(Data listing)
....

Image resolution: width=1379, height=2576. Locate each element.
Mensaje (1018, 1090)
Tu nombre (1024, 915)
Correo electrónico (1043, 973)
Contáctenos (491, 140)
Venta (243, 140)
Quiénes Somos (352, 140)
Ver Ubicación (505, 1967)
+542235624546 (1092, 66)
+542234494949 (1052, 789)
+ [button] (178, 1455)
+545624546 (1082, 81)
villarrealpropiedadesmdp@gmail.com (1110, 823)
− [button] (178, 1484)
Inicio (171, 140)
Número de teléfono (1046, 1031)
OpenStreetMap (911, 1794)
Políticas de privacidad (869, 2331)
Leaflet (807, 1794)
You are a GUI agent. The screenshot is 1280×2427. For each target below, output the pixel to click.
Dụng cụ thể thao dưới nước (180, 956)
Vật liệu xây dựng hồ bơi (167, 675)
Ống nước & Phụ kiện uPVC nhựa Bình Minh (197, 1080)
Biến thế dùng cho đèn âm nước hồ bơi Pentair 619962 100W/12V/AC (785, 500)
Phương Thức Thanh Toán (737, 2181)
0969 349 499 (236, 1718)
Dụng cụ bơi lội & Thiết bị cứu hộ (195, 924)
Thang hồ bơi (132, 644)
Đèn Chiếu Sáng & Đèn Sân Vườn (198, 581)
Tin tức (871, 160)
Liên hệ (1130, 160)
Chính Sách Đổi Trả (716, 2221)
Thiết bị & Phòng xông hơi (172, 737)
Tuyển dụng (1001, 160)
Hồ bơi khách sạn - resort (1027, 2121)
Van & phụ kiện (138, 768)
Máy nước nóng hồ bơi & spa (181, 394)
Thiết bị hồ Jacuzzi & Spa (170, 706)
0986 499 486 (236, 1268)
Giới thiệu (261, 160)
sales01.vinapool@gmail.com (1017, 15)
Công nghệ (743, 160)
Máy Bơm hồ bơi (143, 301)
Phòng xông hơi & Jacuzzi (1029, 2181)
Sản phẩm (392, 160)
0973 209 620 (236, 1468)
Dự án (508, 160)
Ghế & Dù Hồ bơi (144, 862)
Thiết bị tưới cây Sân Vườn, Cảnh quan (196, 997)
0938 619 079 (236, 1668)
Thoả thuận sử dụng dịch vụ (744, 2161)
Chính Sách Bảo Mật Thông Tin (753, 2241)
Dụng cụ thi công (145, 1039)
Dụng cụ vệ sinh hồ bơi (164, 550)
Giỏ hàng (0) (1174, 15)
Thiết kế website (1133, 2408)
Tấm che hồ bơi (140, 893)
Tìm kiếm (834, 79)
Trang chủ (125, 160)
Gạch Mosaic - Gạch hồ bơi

....

#### DO THIS:
Return each line of the data above that contains the word "Vườn".

#### EXERCISE ANSWER:
Đèn Chiếu Sáng & Đèn Sân Vườn (198, 581)
Thiết bị tưới cây Sân Vườn, Cảnh quan (196, 997)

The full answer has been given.